The headings of this Warrant have been inserted as a matter of convenience and shall not affect the construction hereof.  In case any one or more of the provisions of this Warrant shall be invalid or unenforceable in any respect, the validity and enforceability of the remaining terms and provisions of this Warrant shall not in any way be affected or impaired thereby and the parties will attempt in good faith to agree upon a valid and enforceable provision which shall be a commercially reasonable substitute therefor, and upon so agreeing, shall incorporate such substitute provision in this Warrant.

13.  
Governing Law; Jurisdiction; Jury Trial.

The corporate laws of the State of Delaware shall govern all issues concerning the relative rights of the Company and its shareholders.

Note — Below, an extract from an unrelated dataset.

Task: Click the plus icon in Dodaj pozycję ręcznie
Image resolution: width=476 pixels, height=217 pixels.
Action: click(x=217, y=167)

All other questions concerning the construction, validity, enforcement and interpretation of this Warrant shall be governed by the internal laws of the State of Illinois, without giving effect to any choice of law or conflict of law provision or rule (whether of the State of Illinois or any other jurisdictions) that would cause the application of the laws of any jurisdictions other than the State of Illinois.  Each party hereby irrevocably submits to the exclusive jurisdiction of the state and federal courts sitting in the City of Chicago, for the adjudication of any dispute hereunder or under the other Transaction Documents or in connection herewith or therewith, or with any transaction contemplated hereby or discussed herein, and hereby irrevocably waives, and agrees not to assert in any suit, action or proceeding, any claim that it is not personally subject to the jurisdiction of any such court, that such suit, action or proceeding is brought in an inconvenient forum or that the venue of such suit, action or proceeding is improper.  Each party hereby irrevocably waives personal service of process and consents to process being served in any such suit, action or proceeding by mailing a copy thereof to such party at the address for such notices to it under this Agreement and agrees that such service shall constitute good and sufficient service of process and notice thereof.  Nothing contained herein shall be deemed to limit in any way any right to serve process in any manner permitted by law.  EACH PARTY HEREBY IRREVOCABLY WAIVES ANY RIGHT IT MAY HAVE, AND AGREES NOT TO REQUEST, A JURY TRIAL FOR THE ADJUDICATION OF ANY DISPUTE HEREUNDER OR IN CONNECTION HEREWITH OR ARISING OUT OF THIS AGREEMENT OR ANY TRANSACTION CONTEMPLATED HEREBY.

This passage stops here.